__What is needed__
What you return should be the lines of the data containing "will", each in full.

[Dataset extract Boundary: Start]

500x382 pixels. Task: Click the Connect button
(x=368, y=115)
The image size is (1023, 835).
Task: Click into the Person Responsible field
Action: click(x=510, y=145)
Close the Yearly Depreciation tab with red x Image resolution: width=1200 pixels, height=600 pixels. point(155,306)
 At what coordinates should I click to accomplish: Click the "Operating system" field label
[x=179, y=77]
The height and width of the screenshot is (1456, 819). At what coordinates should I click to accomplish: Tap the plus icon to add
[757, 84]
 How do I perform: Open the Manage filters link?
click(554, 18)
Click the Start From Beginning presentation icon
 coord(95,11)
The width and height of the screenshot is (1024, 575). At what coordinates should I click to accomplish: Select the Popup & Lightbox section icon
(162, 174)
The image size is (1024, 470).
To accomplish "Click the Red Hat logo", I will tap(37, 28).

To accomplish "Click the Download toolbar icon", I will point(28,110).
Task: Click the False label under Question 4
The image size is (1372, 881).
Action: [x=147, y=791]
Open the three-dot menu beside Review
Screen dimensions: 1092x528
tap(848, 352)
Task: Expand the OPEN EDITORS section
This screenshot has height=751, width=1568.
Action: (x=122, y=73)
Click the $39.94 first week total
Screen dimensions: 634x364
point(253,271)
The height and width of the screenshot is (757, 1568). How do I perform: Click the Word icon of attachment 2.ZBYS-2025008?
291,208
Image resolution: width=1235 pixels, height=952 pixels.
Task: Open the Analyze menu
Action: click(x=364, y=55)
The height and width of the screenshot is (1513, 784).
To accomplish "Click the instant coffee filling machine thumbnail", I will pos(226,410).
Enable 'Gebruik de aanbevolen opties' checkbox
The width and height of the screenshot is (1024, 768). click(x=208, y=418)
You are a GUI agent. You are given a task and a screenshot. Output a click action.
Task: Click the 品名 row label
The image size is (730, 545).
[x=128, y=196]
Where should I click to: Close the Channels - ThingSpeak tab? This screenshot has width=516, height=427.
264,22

[Dataset extract Boundary: End]

__Solution to this exercise__
To accomplish "Click the Red Hat logo", I will tap(37, 28).
To accomplish "Click the Download toolbar icon", I will point(28,110).
To accomplish "Click the instant coffee filling machine thumbnail", I will pos(226,410).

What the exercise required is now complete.